__Problem statement__. Nothing but an exact copy of the records below counts as the answer.

___

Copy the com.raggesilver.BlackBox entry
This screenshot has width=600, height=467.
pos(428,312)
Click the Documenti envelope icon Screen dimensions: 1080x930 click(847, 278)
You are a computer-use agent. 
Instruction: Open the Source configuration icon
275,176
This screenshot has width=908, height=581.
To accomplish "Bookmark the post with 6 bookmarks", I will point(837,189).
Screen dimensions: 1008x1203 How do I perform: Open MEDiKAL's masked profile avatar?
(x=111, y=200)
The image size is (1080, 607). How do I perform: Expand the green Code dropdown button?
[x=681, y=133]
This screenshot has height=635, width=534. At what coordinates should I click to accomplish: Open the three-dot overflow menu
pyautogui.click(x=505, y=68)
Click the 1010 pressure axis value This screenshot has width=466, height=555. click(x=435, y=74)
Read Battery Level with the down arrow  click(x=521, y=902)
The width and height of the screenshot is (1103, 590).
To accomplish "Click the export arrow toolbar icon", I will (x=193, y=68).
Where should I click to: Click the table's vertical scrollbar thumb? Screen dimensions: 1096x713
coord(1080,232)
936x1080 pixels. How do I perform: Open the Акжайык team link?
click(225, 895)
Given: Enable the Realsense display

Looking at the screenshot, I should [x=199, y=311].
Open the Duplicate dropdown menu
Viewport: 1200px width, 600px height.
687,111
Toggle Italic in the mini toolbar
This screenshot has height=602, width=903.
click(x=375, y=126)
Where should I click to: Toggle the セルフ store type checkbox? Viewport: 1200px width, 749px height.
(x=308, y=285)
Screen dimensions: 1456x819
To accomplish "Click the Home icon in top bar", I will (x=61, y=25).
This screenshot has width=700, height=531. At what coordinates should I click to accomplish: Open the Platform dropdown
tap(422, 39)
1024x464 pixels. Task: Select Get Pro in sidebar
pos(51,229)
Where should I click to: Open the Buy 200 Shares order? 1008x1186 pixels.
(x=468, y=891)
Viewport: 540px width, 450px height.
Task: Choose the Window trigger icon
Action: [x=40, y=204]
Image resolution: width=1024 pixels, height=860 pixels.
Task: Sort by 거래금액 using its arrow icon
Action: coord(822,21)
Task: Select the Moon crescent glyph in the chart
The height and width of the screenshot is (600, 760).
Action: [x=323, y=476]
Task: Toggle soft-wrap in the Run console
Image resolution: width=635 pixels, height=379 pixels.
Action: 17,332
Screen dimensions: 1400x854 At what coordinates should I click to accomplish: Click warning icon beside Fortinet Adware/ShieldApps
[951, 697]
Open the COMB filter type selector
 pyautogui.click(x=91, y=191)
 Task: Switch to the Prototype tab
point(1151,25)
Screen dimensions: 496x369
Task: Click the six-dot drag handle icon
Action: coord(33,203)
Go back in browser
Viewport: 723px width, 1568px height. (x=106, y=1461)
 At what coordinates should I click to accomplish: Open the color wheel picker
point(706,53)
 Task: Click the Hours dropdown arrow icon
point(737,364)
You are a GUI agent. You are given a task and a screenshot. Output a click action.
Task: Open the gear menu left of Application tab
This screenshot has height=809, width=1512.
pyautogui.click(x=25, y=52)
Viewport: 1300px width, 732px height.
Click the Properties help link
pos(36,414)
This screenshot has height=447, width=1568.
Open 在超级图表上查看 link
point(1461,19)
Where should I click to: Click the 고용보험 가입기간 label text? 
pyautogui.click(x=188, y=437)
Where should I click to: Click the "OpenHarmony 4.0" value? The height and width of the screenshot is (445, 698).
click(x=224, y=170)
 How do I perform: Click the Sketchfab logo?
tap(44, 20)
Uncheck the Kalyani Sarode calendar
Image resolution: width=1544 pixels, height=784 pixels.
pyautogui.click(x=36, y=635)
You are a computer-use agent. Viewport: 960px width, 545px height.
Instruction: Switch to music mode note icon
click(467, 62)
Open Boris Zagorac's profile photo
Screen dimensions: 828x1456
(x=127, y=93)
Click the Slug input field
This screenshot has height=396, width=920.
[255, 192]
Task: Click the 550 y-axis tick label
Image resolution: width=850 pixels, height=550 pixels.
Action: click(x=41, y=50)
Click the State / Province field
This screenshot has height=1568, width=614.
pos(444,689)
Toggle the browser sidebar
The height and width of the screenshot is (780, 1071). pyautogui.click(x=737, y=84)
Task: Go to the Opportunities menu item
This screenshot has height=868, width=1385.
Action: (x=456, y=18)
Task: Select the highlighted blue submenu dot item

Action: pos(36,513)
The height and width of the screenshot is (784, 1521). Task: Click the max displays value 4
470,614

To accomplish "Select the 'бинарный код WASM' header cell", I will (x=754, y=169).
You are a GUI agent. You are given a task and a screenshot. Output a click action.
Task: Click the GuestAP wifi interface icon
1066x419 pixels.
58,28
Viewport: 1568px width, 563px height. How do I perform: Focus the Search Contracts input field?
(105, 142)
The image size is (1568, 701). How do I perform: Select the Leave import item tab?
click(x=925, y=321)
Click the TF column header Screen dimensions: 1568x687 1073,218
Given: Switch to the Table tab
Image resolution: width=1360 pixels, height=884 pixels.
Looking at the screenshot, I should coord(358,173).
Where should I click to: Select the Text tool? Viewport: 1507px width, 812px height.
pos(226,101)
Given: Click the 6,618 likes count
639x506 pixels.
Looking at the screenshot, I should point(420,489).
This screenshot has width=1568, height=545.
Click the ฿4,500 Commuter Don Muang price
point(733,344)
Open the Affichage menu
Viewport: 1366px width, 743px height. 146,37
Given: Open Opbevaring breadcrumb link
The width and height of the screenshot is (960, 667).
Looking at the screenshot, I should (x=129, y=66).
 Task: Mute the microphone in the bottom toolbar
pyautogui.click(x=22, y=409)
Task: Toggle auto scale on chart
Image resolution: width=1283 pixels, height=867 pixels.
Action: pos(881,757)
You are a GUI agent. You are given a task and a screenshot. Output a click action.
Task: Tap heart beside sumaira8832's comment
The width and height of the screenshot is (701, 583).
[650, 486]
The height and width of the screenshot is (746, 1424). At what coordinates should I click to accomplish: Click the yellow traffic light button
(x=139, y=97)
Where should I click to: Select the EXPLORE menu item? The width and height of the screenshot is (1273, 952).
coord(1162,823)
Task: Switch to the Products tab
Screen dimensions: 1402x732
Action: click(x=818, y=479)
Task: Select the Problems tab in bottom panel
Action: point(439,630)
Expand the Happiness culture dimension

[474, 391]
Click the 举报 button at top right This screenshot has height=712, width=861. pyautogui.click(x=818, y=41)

___

__Written response__.
Copy the com.raggesilver.BlackBox entry
This screenshot has width=600, height=467.
pos(428,312)
Click the Documenti envelope icon Screen dimensions: 1080x930 click(847, 278)
You are a computer-use agent. 
Instruction: Open the Source configuration icon
275,176
This screenshot has width=908, height=581.
To accomplish "Bookmark the post with 6 bookmarks", I will point(837,189).
Screen dimensions: 1008x1203 How do I perform: Open MEDiKAL's masked profile avatar?
(x=111, y=200)
The image size is (1080, 607). How do I perform: Expand the green Code dropdown button?
[x=681, y=133]
This screenshot has height=635, width=534. At what coordinates should I click to accomplish: Open the three-dot overflow menu
pyautogui.click(x=505, y=68)
Click the 1010 pressure axis value This screenshot has width=466, height=555. click(x=435, y=74)
Read Battery Level with the down arrow  click(x=521, y=902)
The width and height of the screenshot is (1103, 590).
To accomplish "Click the export arrow toolbar icon", I will (x=193, y=68).
Where should I click to: Click the table's vertical scrollbar thumb? Screen dimensions: 1096x713
coord(1080,232)
936x1080 pixels. How do I perform: Open the Акжайык team link?
click(225, 895)
Given: Enable the Realsense display

Looking at the screenshot, I should [x=199, y=311].
Open the Duplicate dropdown menu
Viewport: 1200px width, 600px height.
687,111
Toggle Italic in the mini toolbar
This screenshot has height=602, width=903.
click(x=375, y=126)
Where should I click to: Toggle the セルフ store type checkbox? Viewport: 1200px width, 749px height.
(x=308, y=285)
Screen dimensions: 1456x819
To accomplish "Click the Home icon in top bar", I will (x=61, y=25).
This screenshot has width=700, height=531. At what coordinates should I click to accomplish: Open the Platform dropdown
tap(422, 39)
1024x464 pixels. Task: Select Get Pro in sidebar
pos(51,229)
Where should I click to: Open the Buy 200 Shares order? 1008x1186 pixels.
(x=468, y=891)
Viewport: 540px width, 450px height.
Task: Choose the Window trigger icon
Action: [x=40, y=204]
Image resolution: width=1024 pixels, height=860 pixels.
Task: Sort by 거래금액 using its arrow icon
Action: coord(822,21)
Task: Select the Moon crescent glyph in the chart
The height and width of the screenshot is (600, 760).
Action: [x=323, y=476]
Task: Toggle soft-wrap in the Run console
Image resolution: width=635 pixels, height=379 pixels.
Action: 17,332
Screen dimensions: 1400x854 At what coordinates should I click to accomplish: Click warning icon beside Fortinet Adware/ShieldApps
[951, 697]
Open the COMB filter type selector
 pyautogui.click(x=91, y=191)
 Task: Switch to the Prototype tab
point(1151,25)
Screen dimensions: 496x369
Task: Click the six-dot drag handle icon
Action: coord(33,203)
Go back in browser
Viewport: 723px width, 1568px height. (x=106, y=1461)
 At what coordinates should I click to accomplish: Open the color wheel picker
point(706,53)
 Task: Click the Hours dropdown arrow icon
point(737,364)
You are a GUI agent. You are given a task and a screenshot. Output a click action.
Task: Open the gear menu left of Application tab
This screenshot has height=809, width=1512.
pyautogui.click(x=25, y=52)
Viewport: 1300px width, 732px height.
Click the Properties help link
pos(36,414)
This screenshot has height=447, width=1568.
Open 在超级图表上查看 link
point(1461,19)
Where should I click to: Click the 고용보험 가입기간 label text? 
pyautogui.click(x=188, y=437)
Where should I click to: Click the "OpenHarmony 4.0" value? The height and width of the screenshot is (445, 698).
click(x=224, y=170)
 How do I perform: Click the Sketchfab logo?
tap(44, 20)
Uncheck the Kalyani Sarode calendar
Image resolution: width=1544 pixels, height=784 pixels.
pyautogui.click(x=36, y=635)
You are a computer-use agent. Viewport: 960px width, 545px height.
Instruction: Switch to music mode note icon
click(467, 62)
Open Boris Zagorac's profile photo
Screen dimensions: 828x1456
(x=127, y=93)
Click the Slug input field
This screenshot has height=396, width=920.
[255, 192]
Task: Click the 550 y-axis tick label
Image resolution: width=850 pixels, height=550 pixels.
Action: click(x=41, y=50)
Click the State / Province field
This screenshot has height=1568, width=614.
pos(444,689)
Toggle the browser sidebar
The height and width of the screenshot is (780, 1071). pyautogui.click(x=737, y=84)
Task: Go to the Opportunities menu item
This screenshot has height=868, width=1385.
Action: (x=456, y=18)
Task: Select the highlighted blue submenu dot item

Action: pos(36,513)
The height and width of the screenshot is (784, 1521). Task: Click the max displays value 4
470,614

To accomplish "Select the 'бинарный код WASM' header cell", I will (x=754, y=169).
You are a GUI agent. You are given a task and a screenshot. Output a click action.
Task: Click the GuestAP wifi interface icon
1066x419 pixels.
58,28
Viewport: 1568px width, 563px height. How do I perform: Focus the Search Contracts input field?
(105, 142)
The image size is (1568, 701). How do I perform: Select the Leave import item tab?
click(x=925, y=321)
Click the TF column header Screen dimensions: 1568x687 1073,218
Given: Switch to the Table tab
Image resolution: width=1360 pixels, height=884 pixels.
Looking at the screenshot, I should coord(358,173).
Where should I click to: Select the Text tool? Viewport: 1507px width, 812px height.
pos(226,101)
Given: Click the 6,618 likes count
639x506 pixels.
Looking at the screenshot, I should point(420,489).
This screenshot has width=1568, height=545.
Click the ฿4,500 Commuter Don Muang price
point(733,344)
Open the Affichage menu
Viewport: 1366px width, 743px height. 146,37
Given: Open Opbevaring breadcrumb link
The width and height of the screenshot is (960, 667).
Looking at the screenshot, I should (x=129, y=66).
 Task: Mute the microphone in the bottom toolbar
pyautogui.click(x=22, y=409)
Task: Toggle auto scale on chart
Image resolution: width=1283 pixels, height=867 pixels.
Action: pos(881,757)
You are a GUI agent. You are given a task and a screenshot. Output a click action.
Task: Tap heart beside sumaira8832's comment
The width and height of the screenshot is (701, 583).
[650, 486]
The height and width of the screenshot is (746, 1424). At what coordinates should I click to accomplish: Click the yellow traffic light button
(x=139, y=97)
Where should I click to: Select the EXPLORE menu item? The width and height of the screenshot is (1273, 952).
coord(1162,823)
Task: Switch to the Products tab
Screen dimensions: 1402x732
Action: click(x=818, y=479)
Task: Select the Problems tab in bottom panel
Action: point(439,630)
Expand the Happiness culture dimension

[474, 391]
Click the 举报 button at top right This screenshot has height=712, width=861. pyautogui.click(x=818, y=41)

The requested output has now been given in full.